Rund 74 Prozent der Unternehmen auf Ibiza und Formentera haben ihre Arbeitsbedingungen verbessert, um Mitarbeiter zu halten. Das geht aus einer aktuellen Umfrage des Unternehmerverbands Pimeef hervor. An der Befragung nahmen laut Informationen der Tageszeitung Periódico de Ibiza y Formentera 251 Unternehmen der Pityusen teil. Das größte Problem für die Betriebe bleibe laut Umfrage der Mangel an geeignetem Personal, den mehr als 53 Prozent der Unternehmer nennen. Weitere wichtige Faktoren sind hohe Personalkosten, die schwierige Wohnungssituation, Steuern sowie unlauterer Wettbewerb.

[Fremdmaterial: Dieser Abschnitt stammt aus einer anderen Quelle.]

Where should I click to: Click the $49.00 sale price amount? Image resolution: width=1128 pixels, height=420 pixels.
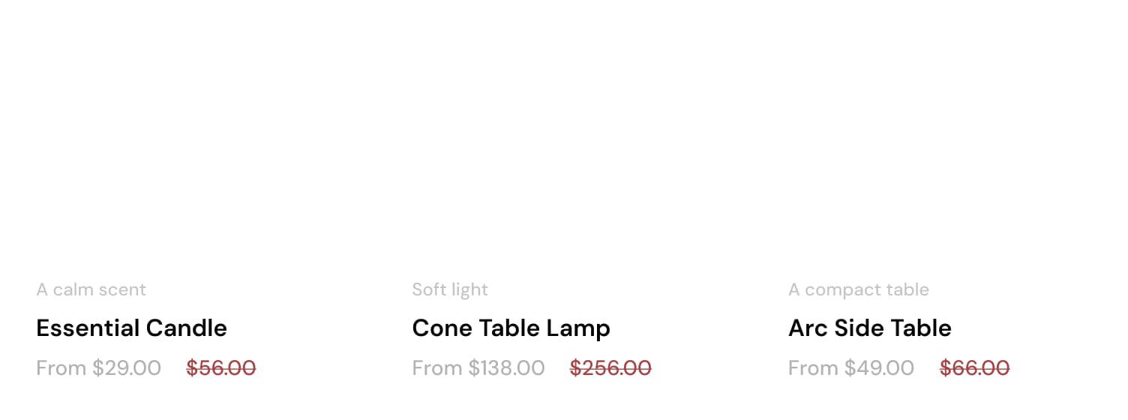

Die meisten Unternehmen sind klein strukturiert: Rund 40 Prozent beschäftigen höchstens fünf Mitarbeiter, während nur etwa 5 Prozent mehr als 50 Beschäftigte haben. Insgesamt bewerteten viele Firmen das Jahr 2025 als gut oder normal, auch wenn sich die wirtschaftliche Stimmung nach dem starken Post‑Corona‑Jahr 2022 etwas abgeschwächt habe. Besonders gut liefen Handel und Dienstleistungen, während Gastronomie sowie Bau‑ und Transportsektor häufiger Rückgänge meldeten. Für die Saison 2026 erwarten rund 26 Prozent der Unternehmer bessere Geschäfte, während etwa 64 Prozent von einer ähnlichen Entwicklung wie im Vorjahr ausgehen.
Ein zentrales Thema bleibt zudem der Wohnungsmangel. Nach Angaben des Unternehmerverbands haben insbesondere ausländische Arbeitskräfte große Schwierigkeiten, eine Unterkunft zu finden. Unternehmen müssten häufig für ihre Mitarbeiter bürgen oder Kautionen übernehmen, weil Vermieter ihnen misstrauen. Viele Saisonkräfte weichen deshalb auf teure Zimmervermietungen aus und müssen teilweise sogar Zimmer teilen. Laut Pimeef steigen die Preise häufig noch einmal deutlich, sobald die Hochsaison beginnt. Rojo spricht in diesem Zusammenhang von Spekulation und kritisiert, dass ein Teil dieser Vermietungen zur Schattenwirtschaft gehöre.
Die Ergebnisse der Umfrage berücksichtigen noch nicht den aktuellen internationalen Kontext, der durch den Konflikt im Persischen Golf geprägt ist. In diesem Zusammenhang erklärte der Präsident der Pimeef, Alfonso Rojo, unter den Unternehmern herrsche derzeit große Unsicherheit. Als Beispiel nannte er, dass Reedereien ab dem kommenden Montag den BAF-Zuschlag erheben wollen – einen variablen Aufpreis, der die starke Schwankung der Treibstoffpreise ausgleichen soll. „Man weiß nicht, wie sich die Situation entwickeln wird“, sagte Rojo. Zugleich kritisierte er, dass große Mineralölkonzerne die Preise bereits nach dem zweiten Bombenangriff erhöht hätten, obwohl der Diesel, der heute an den Zapfsäulen verkauft werde, bereits vor einem Monat eingekauft worden sei.